• Data to process:
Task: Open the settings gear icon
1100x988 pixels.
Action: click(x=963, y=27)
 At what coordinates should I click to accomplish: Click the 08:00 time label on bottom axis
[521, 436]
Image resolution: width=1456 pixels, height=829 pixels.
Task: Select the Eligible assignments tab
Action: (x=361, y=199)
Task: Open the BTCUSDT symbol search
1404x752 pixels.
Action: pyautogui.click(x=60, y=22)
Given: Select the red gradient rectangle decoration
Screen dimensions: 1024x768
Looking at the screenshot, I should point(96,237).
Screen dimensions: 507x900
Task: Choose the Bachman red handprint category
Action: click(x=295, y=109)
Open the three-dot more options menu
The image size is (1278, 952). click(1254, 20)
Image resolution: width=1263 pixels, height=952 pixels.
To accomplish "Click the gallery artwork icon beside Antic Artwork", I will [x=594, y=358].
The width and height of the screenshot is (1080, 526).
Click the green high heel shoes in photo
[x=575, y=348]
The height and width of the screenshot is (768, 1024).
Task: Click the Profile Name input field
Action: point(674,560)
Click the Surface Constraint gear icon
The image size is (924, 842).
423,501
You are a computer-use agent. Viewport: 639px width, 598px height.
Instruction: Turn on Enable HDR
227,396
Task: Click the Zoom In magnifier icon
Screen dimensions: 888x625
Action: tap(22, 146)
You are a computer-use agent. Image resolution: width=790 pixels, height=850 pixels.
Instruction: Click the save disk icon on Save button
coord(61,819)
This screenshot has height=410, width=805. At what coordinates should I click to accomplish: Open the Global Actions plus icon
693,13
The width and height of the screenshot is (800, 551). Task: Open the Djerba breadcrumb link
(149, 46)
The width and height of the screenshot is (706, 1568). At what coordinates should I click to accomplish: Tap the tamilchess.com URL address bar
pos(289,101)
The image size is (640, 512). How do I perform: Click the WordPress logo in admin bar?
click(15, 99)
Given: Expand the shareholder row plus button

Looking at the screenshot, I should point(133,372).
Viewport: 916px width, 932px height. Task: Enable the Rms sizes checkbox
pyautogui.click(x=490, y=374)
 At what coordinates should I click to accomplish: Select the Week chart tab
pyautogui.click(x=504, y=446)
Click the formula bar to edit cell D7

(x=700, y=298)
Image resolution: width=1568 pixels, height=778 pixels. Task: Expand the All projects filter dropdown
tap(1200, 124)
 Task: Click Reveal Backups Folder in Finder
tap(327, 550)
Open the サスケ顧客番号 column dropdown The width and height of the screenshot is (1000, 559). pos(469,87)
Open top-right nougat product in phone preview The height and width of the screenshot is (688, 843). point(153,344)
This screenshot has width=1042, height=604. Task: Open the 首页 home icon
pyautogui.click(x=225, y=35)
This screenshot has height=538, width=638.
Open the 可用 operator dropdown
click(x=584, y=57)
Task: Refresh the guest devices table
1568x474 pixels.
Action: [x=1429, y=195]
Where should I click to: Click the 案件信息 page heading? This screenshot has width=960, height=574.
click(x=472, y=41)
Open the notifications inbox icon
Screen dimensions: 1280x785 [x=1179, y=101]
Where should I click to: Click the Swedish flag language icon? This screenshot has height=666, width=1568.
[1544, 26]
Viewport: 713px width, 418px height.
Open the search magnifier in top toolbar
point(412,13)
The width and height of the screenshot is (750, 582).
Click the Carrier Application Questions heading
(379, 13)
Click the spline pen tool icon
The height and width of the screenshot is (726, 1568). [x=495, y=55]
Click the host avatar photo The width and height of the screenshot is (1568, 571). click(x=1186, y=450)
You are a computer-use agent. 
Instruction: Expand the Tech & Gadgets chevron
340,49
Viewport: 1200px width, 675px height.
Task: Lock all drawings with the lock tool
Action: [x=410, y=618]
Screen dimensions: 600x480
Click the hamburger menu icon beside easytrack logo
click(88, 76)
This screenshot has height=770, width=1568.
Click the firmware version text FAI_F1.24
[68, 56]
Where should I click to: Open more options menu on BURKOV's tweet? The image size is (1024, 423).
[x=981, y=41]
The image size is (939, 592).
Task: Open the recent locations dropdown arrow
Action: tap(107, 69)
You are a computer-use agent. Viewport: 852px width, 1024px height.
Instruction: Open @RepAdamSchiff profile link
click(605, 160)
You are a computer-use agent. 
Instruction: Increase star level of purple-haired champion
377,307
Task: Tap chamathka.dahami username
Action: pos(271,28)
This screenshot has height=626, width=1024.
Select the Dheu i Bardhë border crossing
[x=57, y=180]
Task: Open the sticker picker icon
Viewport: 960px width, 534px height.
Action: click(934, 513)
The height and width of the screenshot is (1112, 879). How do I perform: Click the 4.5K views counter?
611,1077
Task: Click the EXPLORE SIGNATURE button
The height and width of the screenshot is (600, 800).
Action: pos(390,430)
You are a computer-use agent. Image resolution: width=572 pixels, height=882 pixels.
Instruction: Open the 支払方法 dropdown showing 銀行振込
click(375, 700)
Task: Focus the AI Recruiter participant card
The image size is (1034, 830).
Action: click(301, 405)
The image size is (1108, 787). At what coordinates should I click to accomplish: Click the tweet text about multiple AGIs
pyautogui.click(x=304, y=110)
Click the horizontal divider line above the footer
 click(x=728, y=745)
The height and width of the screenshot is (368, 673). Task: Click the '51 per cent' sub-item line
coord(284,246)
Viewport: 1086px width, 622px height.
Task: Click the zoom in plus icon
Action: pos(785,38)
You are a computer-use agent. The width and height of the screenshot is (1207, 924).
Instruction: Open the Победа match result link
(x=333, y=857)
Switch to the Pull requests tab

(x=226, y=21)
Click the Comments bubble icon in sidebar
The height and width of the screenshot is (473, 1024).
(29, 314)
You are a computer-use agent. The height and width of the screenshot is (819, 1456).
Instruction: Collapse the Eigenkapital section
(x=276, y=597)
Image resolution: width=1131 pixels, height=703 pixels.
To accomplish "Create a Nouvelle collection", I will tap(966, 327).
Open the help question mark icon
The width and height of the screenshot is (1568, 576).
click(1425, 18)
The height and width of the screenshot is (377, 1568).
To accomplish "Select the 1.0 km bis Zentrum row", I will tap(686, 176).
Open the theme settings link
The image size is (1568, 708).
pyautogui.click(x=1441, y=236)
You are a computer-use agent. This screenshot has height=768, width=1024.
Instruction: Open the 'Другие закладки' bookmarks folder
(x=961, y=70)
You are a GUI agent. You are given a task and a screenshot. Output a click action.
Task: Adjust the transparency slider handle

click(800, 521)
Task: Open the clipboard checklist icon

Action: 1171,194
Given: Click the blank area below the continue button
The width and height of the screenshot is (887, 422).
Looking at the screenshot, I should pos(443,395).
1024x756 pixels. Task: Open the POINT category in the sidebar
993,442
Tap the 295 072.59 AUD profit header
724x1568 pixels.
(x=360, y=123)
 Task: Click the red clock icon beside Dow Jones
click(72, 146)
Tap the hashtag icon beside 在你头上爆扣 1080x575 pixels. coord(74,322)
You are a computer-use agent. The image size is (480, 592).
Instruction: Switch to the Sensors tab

• Activity:
Lines holding the string "agent" are the answer; copy each one from the listing above.

• Solution to the exercise:
You are a computer-use agent. Viewport: 639px width, 598px height.
You are a computer-use agent. Image resolution: width=790 pixels, height=850 pixels.
You are a computer-use agent. 
You are a computer-use agent. Viewport: 852px width, 1024px height.
You are a computer-use agent. 
You are a computer-use agent. Image resolution: width=572 pixels, height=882 pixels.
You are a computer-use agent. The width and height of the screenshot is (1207, 924).
You are a computer-use agent. The height and width of the screenshot is (819, 1456).
You are a computer-use agent. This screenshot has height=768, width=1024.
You are a GUI agent. You are given a task and a screenshot. Output a click action.
You are a computer-use agent. The image size is (480, 592).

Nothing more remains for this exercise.